Lumino es apócope de Iluminado. Fue el menor de mis ti@s matern@s y posiblemente con el que más cosas tengo en común, empezando por una timidez paralizante que hizo que nunca nos identificáramos lo suficiente hasta después de abandonar yo Cuba en 1982, o sea, cuando ya quizás era demasiado tarde.

Mi madre contaba que él tenía que “encaramarse” a un cajón para poder alcanzar el mostrador de la dulcería de su cuñado en el pueblo de La Esmeralda, provincia de Camagüey, adonde emigró una buena parte de mi familia materna oriunda del hermoso pero pobre paisaje matancero. También allí se radicaron los hermanos Lago en un tiempo en que el apeadero llevaba el bonito nombre de Wooden, que prefiero con creces al cursi y totalmente falso de la supuesta gema verde. Pero ésa es otra historia. En la que corresponde a mi tío, quiero añadir el detalle —loco, enloquecido, propio de cierto desatino familiar— de que aquella dulcería comenzó llamándose “La Llave Estranguladora”. Como era obvio que con tal calificativo no llegaría muy lejos, muy pronto comenzaron a referirse a ella simplemente como “La Llave”, y así continúa llamándose hasta el mismo momento en que escribo estas líneas. Allí siguió Lumino subiéndose a los cajones y terminó como “maestro pastelero” de primera, considerablemente superior a lo que hacía la “Pérez Sosa”, la dulcería más famosa de Camagüey. Además de lo normal, trabajaba por encargo, y poseía una receta secreta (que a la tumba se llevó) para “emborrachar” el bizcocho inferior del “cake” (o tarta) y convertirlo en un manjar propio de golosos dioses.

Dejando a un lado este aspecto laboral, mi tío Lumino, muchacho pobre, pobrísimo, comenzó a darse cuenta de que las cosas, la vida, no eran muy justas y que el fiel de la balanza por lo general se inclinaba hacia un solo lado. Inició así sus primeros escarceos con el movimiento anarquista, tan próximo en definitiva a personas de una cierta sensibilidad, lo cual en realidad nos comunicaba a él y a mí mucho mejor que cualquier otro lazo. Como se sabe sobradamente, el anarquismo en sí es inviable y fácilmente propenso a ceder terreno ideológico frente al socialismo y el comunismo. Así fue que tempranamente mi tío ingresó en el Partido Comunista de Cuba. Las hermanas, hechas una piña de sustos y temblores, echaban las culpas a las “malas juntamentas”, como siempre que en estos conflictos media el amor. Esas “malas juntamentas” estaban representadas por “Manolín, el del Gallito”. Manolín era un republicano español y El Gallito creo que era una tienda donde éste trabajaba. En no sé qué momento de la vida, Manolín pasó a ser vecino nuestro en la calle García Rouco y creo que todavía vivía cuando mi madre y yo partimos. Como aquello era tema tabú —“¡tabú, tabú!” decía mi prima Dora, otro personaje inolvidable a la espera de que le llegue el turno—, nunca supe con exactitud en qué tiempo del pasado político de mi tío, éste fue internado en la Cárcel Modelo de Isla de Pinos, si como anarquista o como comunista, aunque ambos partidos y tendencias eran legales en la Cuba republicana anterior a Fidel Castro, ni tampoco por qué exactamente fue puesto preso ni por cuánto tiempo. Mi tío nunca habló de la prisión. Los hombres en Cuba no hablan de la cárcel. No hace mucho leí un artículo en el Nuevo Herald de alguien que había estado preso y se refería a este silencio, pero ya yo lo sabía con anterioridad pues mi primer amante cumplió cinco años por la muerte de una persona en una reyerta callejera y de sobra conozco la historia muda, digerida a golpe de sol justiciero y garganta seca.

= = = = =

(TAREAS POR REALIZAR):
**a)** Según el fragmento sobre el tío Lumino, ¿qué nombre tuvo al principio la dulcería de su cuñado?
**b)** Repita literalmente el pasaje del fragmento sobre el tío Lumino que va desde "Lumino es apócope" hasta "era demasiado tarde.".

(MATERIAL RECOPILADO):
= = = = =

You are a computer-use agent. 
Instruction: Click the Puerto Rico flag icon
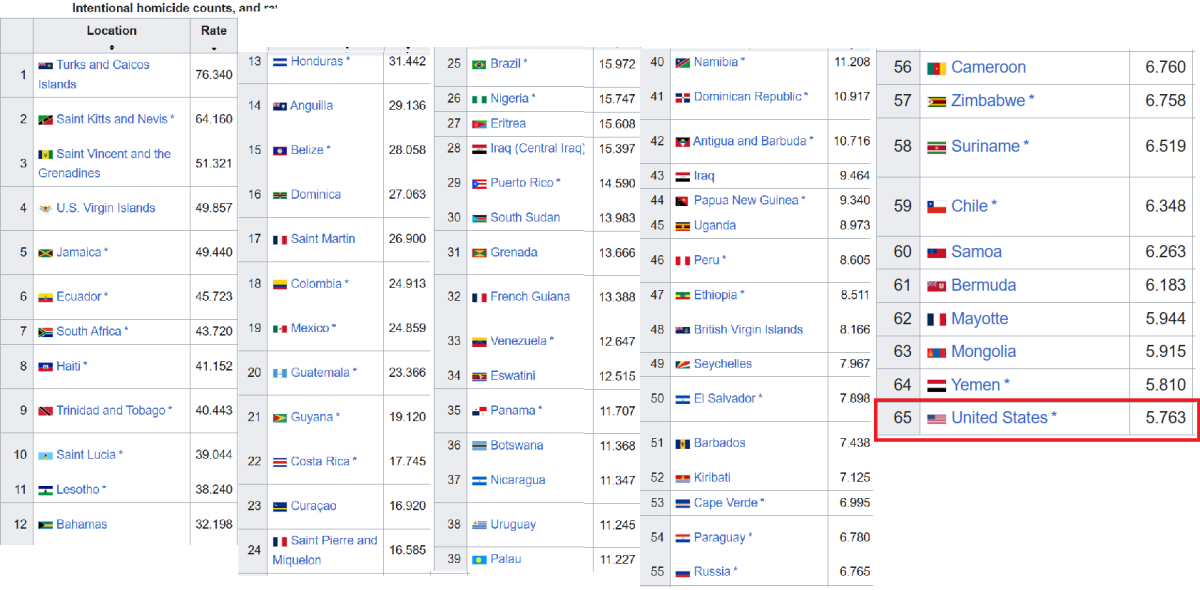click(x=479, y=184)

= = = = =

(EN RESPUESTA):
**a)** Se llamó "La Llave Estranguladora".

**b)**
Lumino es apócope de Iluminado. Fue el menor de mis ti@s matern@s y posiblemente con el que más cosas tengo en común, empezando por una timidez paralizante que hizo que nunca nos identificáramos lo suficiente hasta después de abandonar yo Cuba en 1982, o sea, cuando ya quizás era demasiado tarde.